Hi,
I have a list of service console IP's of ESX servers but dont know their FQDN, dont know their VC details and dont know their credential details. But i can ping the SC IP and able to open the webaccess page using SC IP.
Is there a way to find FQDN of the ESX box using the IP. Please note ping -a (or) nbtstat -A do not work.
Is there a DNS service available ? Can't you do a nslookup ?
Blog: lucd.info Twitter: @LucD22 Co-author PowerCLI Reference
Hi Luc,
nslookup fails. Looks like the ESX SC IP belong to different domain which is trusted to the domain which i'm logged in. Any other way, pls suggest.
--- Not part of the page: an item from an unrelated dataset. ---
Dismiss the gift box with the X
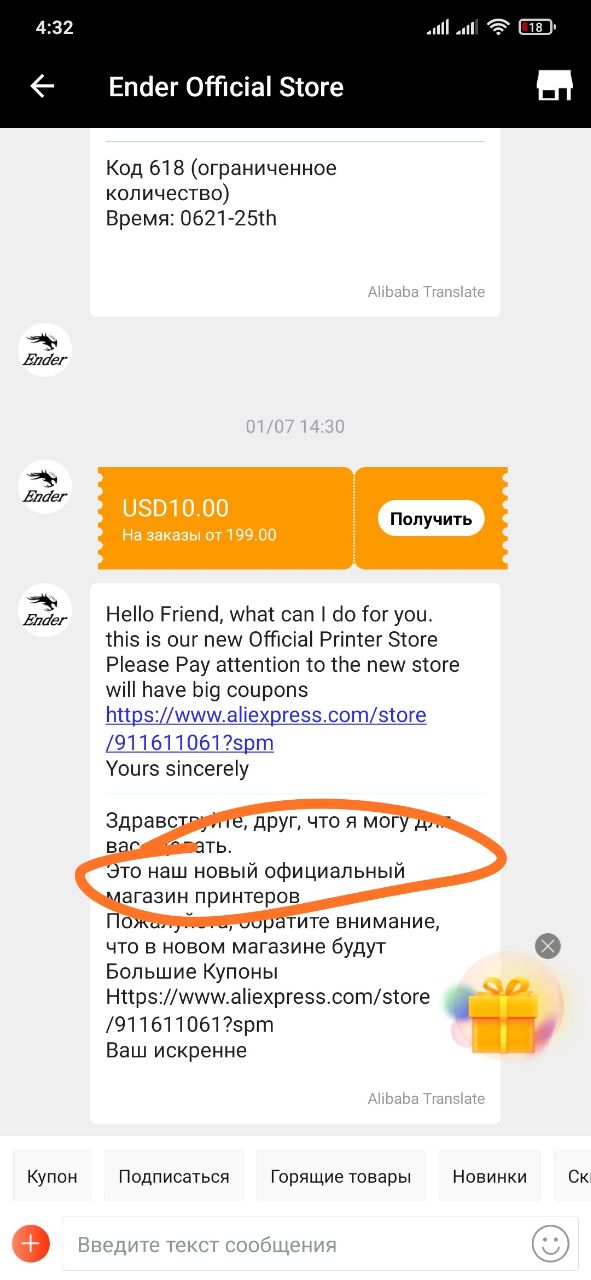[x=548, y=946]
If all your ESX and ESXi hosts are connected to your vCenter Server, you can create a list of Service Console (for ESX) and Management Network (for ESXi) IP addresses and the host's FQDN's with:
Get-VMHost | ` Get-VMHostNetworkAdapter | ` Where-Object { ($_.GetType().Name -eq "HostConsoleVirtualNicImpl" ` -or $_.GetType().name -eq "HostVMKernelVirtualNicImpl") ` -and ($_.PortGroupName -eq "Service Console" ` -or $_.PortGroupName -eq "Management Network")} | ` Select-Object -Property IP,VMHost | ` Sort-Object -Property IP
Regards, Robert
Thanks for your effort Robert.
But unfortunately as i mentioned earlier dont know the VC details.
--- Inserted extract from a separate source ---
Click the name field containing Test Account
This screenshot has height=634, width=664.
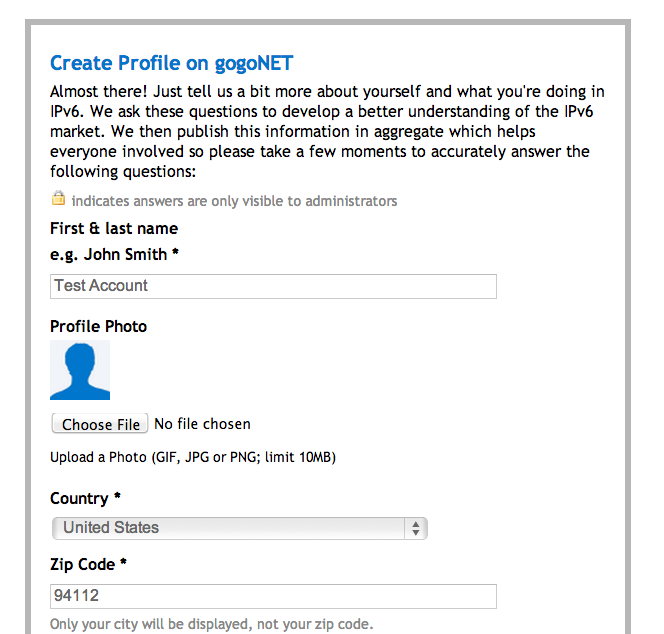(x=273, y=286)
The scenario is there are many esx boxes in many domains and there were many license purchased from VMware and used. Now lost track of license usage and have to tally it. Tracked 27000 port and got all IP address and want to find ESX FQDN.
I'm afraid I can't think of a way to get the FQDN only through the SC and without ESX(i) credentials.
Blog: lucd.info Twitter: @LucD22 Co-author PowerCLI Reference
Thanks Luc.
In the webaccess frontpage if VMware displays the FQDN of the ESX box that would be so good.
Could you possbly tracert the IP address. Find the switch that the host is connected to. Connect to the switch and line up the interface port with the physical server. Then go to the server room and connect directly to the server and find out the servername?